THINGS TO DO -
a) Using the description of the Thales geometry paper, explain in one to three sentences why aggregating the scalar partitions gives no gain in estimation accuracy for exact Thales configurations with isotropic measurement noise.
b) Resume the description of the Thales geometry paper, starting after its final sentence.

TEXT -
*-*-*

Published January 23, 2026 | Version v1

Contextual Scalar Partitioning and Coherence in Thales Geometry

Description

This paper presents a proof-of-concept framework for contextual scalar partitioning in two-dimensional Thales geometry, with explicit emphasis on negative results and observability limits. Four scalar partitions are defined—vertex-local (central angle), edge-local (leg ratio), dual (diagonal duality invariant), and coherence (constraint deviation)—and their informational roles are analyzed both analytically and computationally.

For exact Thales configurations with isotropic measurement noise, we prove and verify that the three shape-encoding partitions are perfectly redundant, encoding the same one-dimensional shape degree of freedom. Aggregation of these scalars yields no improvement in estimation accuracy; optimal combination weights are equal, and RMSE gains are effectively zero. This establishes a principled limit: scalar aggregation cannot exceed the information content of a single injective observable in a one-dimensional shape space.

*-*-*

RECORDED INFORMATION -
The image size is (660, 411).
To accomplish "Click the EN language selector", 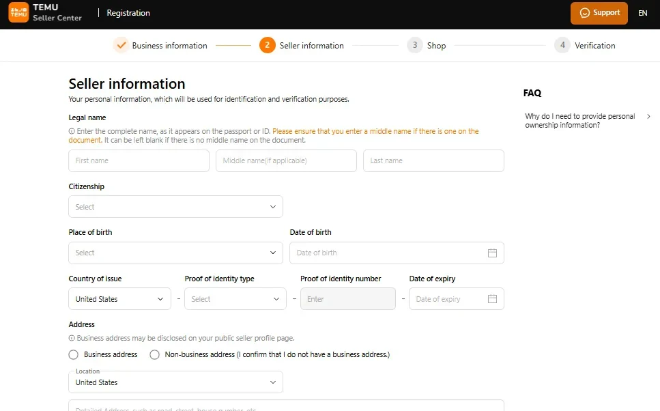I will pyautogui.click(x=642, y=13).
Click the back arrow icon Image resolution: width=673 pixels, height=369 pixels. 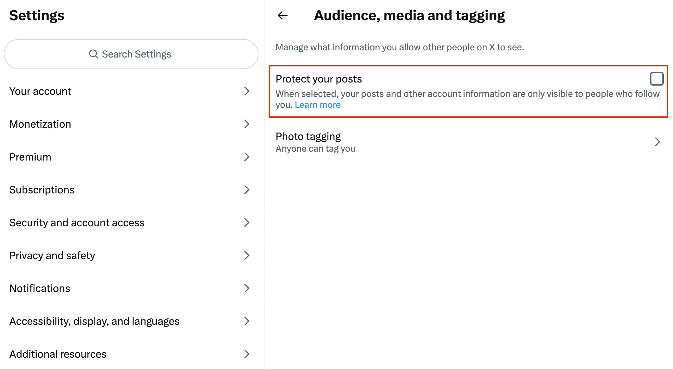coord(282,15)
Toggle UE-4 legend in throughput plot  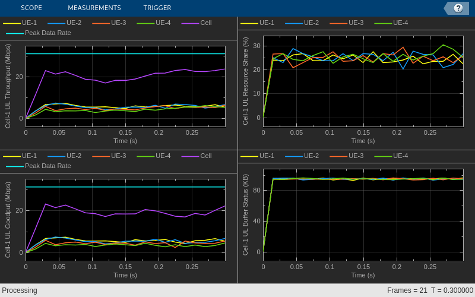(x=154, y=23)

*-*-*

ANSWER LIST -
a) The three shape-encoding partitions are perfectly redundant because they all encode the same one-dimensional shape degree of freedom. As a result, combining them cannot exceed the information content of a single injective observable in that one-dimensional shape space.

b)
The framework’s primary contribution lies elsewhere. The coherence scalar provides genuinely new information, measuring displacement normal to the constraint manifold rather than position along it. This enables reliable detection and signed diagnosis of constraint violations. When extended to time-dependent trajectories, the framework reveals temporal instantiation: geometric structure concentrates at specific constraint-crossing moments, while time-averaging degrades observability. Phase alignment sharpens inference; averaging obscures it.

We emphasize that contextual scalar partitioning is an observability and diagnostic framework, not an optimization method. Its value lies in clarifying dimensional limits, diagnosing noise anisotropy, revealing ensemble structure, and distinguishing shape information from constraint fidelity. The Thales setting serves as a controlled testbed, establishing baseline expectations for applying similar ideas to higher-dimensional geometric or physical systems.